Was soll all das bedeuten? Rodrigues hat hier eine aktuelle Fassung der Geschichte bzw. Legende vom Heiligen Antonius von Padua geschaffen. Portugals Nationalheiliger hieß ursprünglich Fernando und kam aus Lissabon. Infolge eines Schiffbruchs gelangte er nach Italien und wurde einer der großen Prediger des noch jungen Franziskanerordens. Der Regisseur erzählt nun mit seinem Film eine moderne Abenteuergeschichte, in der sich in Anlehnung an den Lebenslauf des Heiligen seine eigene Biographie widerspiegelt. (Der homosexuelle Rodrigues hatte anfangs Biologie studiert und wurde später vom Atheisten zum Gläubigen.) Der Streifen schwankt so zwischen doppelter Identifikation (Fernando = Rodrigues = Heiliger Antonius) sowie Nachfolge einerseits und gewagter künstlerischer Blasphemie andererseits. Rodrigues schreibt selbst in einem Text über sein Werk: „Wie im Leben des Heiligen finden sich in meinem Film der symbolische Tod, Auferstehung und Märtyrertum … Es ist der Geist des Heiligen, der Leben in den Film haucht, und Fernando zu einer neuen Identität finden lässt …“ Es sei ihm also um „Auseinandersetzung mit Spiritualität“ gegangen.

Damit sind wir beim Problematischen des Werks. Es besteht nicht allein darin, dass unter den Adressaten des Films auch Nichtgläubige sind, die jene Heilsbotschaft, die Entwicklung vom atheistischen Biologen zum christlichen Pilger, für sich nicht nachvollziehen werden.

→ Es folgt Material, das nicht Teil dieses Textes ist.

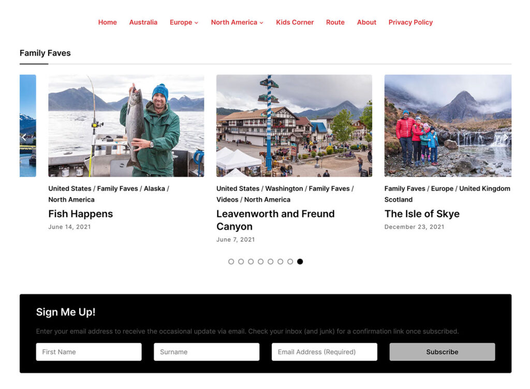530x389 pixels.
Task: Select the first carousel pagination dot
Action: tap(231, 261)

Das Dilemma liegt auch in der Darstellung selbst. Sie soll eine geistige Entwicklung illustrieren, d.h. sie sich materialisieren lassen. Etwas nicht unmittelbar mit den Sinnen Erfahrbares, Transzendentes wird in üppige Filmsprache übersetzt. Im Verlauf der Handlung müssen die Mittel dazu immer stärker wirken, die Szenen krasser, blutiger werden. Und das Ergebnis ist ein ziemlich banales Mirakel: Anstelle des athletisch blühenden Anfangdreißigers Hamy sehen wir den asketisch-asthenischen Anfangfünfziger Rodrigues vor uns.

Trotz dieses Einwands: Das Werk überzeugt insgesamt als Film einfach durch die Wucht seiner Bilder, die Magie der Natur in ihm und die enorme schauspielerische Leistung von Paul Hamy. Dieser Film hat einen langen Atem. Als Motto vorangestellt ist ihm ein Zitat aus der Pfingstpredigt des Heiligen Antonius von 1222: „Wer sich dem Geiste nähert, wird seine Wärme spüren und sein Herz wird sich in neue Sphären erheben.“ So allgemein und umfassend formuliert, kann der Gehalt des Werks dann doch von sehr vielen aufgenommen werden.

Auf dem Filmfestival von Locarno bekam Rodrigues 2016 den Silbernen Leoparden für die Beste Regie.